Everything About Fiction You Never Wanted to Know.


Fridge Brilliance

  • At first it was odd how pale Wonka/Depp was, especially since his coloring is normal in the flashbacks, then it hit me. He's been living in a factory with no natural light for years!

Fridge Horror

  • Veruca being a bad nut and being put down the shoot may seem like a very bad fate, but suppose she had been a good "nut". The squirrels CRACK OPEN good nuts. Remember, the squirrel tapped Veruca's HEAD so would they have opened that up?
    • They couldn’t. Human skulls are just too large and hard.
    • On a different note, what did Mike's face look like at the end?
  • Violet Beauregard? Okay, so her being pumped full of juice and squeezed out left her more flexible, but it also left her blue! For the rest of her life!
  • Unlike in the 1971 film version, in which it is not made clear that Willy Wonka was aiming to have children find the Golden Tickets until the very end, it is clear from very early on that Willy Wonka intends for five children to find the Tickets and win the tour of his factory, as opposed to five people of any age. Then Charlie wins and Willy Wonka tells him that he wants to make him his heir with a Not His Sled twist offer to leave his family behind and never see them again. This man was planning all along to separate any child from his or her family forever.
  • Dr. Wonka somehow moved the entire house from its foundation while his son was away. He must have anticipated his son would rebel and run away.

Fridge Logic

  • Applies to both films, really, with a bit of New Media Are Evil thrown in for good measure. Think about it: the Oompa Loompas are singing a morality song about TV rotting your brain... in a movie. Slightly excusable in that they're kind of saying it's an excess of TV that's bad, but it's still a little "Huh?".
    • It gets even funnier when the movie is being aired on TV. (The song in the book pretty much says any TV is bad, period.)
    • Making chocolate bars smaller. Pointed out in a Saturday Night Live parody with Al Gore:

Glen Wonka (Al Gore) to his brother Willy: Wait! I almost forgot! There's that billion dollars you spent on that machine that turns giant candy bars into tiny chocolate bars. Help me wrap my brain around that one 'cause I'm missing the big profit opportunity!
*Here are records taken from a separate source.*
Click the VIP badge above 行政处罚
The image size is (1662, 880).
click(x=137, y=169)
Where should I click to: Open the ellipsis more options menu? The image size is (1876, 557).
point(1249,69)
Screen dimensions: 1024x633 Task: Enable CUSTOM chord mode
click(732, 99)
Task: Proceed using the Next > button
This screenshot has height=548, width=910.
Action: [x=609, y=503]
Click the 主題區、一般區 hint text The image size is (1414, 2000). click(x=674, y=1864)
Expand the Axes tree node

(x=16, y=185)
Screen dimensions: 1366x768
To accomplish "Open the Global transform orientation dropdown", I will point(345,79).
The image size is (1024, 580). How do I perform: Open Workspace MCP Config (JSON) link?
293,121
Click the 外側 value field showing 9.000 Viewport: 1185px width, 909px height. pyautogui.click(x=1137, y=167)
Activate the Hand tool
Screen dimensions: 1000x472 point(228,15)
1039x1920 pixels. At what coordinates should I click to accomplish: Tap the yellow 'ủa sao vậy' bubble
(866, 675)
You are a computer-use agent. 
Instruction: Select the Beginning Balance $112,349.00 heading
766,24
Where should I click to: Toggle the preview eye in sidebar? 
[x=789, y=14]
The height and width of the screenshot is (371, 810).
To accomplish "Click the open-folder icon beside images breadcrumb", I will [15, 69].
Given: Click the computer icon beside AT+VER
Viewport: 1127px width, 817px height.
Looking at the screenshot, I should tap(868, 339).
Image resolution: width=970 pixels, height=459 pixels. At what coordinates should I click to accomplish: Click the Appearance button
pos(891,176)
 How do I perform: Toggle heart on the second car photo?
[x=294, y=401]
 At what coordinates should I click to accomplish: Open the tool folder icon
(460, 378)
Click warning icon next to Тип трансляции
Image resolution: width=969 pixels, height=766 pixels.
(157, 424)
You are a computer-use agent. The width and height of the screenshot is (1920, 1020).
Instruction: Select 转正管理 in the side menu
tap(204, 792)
      • Hang on, he's got a machine that can miniaturise ANYTHING, even living things. It would have innumerable applications in electronics, where years of research has been put into making smaller components. And that doesn't include the fact that he's invented a way to teleport any matter to a network of pre-existing recievers (all the TV sets in the world). Kind of useful...
    • It's actually pointed out in the second movie when they shut down the room once the scene ends, implying that the whole thing served no purpose than to get that brat to shrink himself.
    • The point was presumably to turn giant candy bars into millions of candy bars across the country, which would introduce the Fridge Logic of Reed Richards Is Useless.
      • Thoroughly explained in the book as Willy Wonka trying to reach a new market. Back when Dahl first wrote the book, television for the general public was still a fairly new concept. It's ridiculous, yes, but then so are the Square Sweets That Look Round - Willy Wonka clearly has money to burn on ridiculous concepts like making giant candy bars and shrinking them down one at a time via an awkward giant camera setup.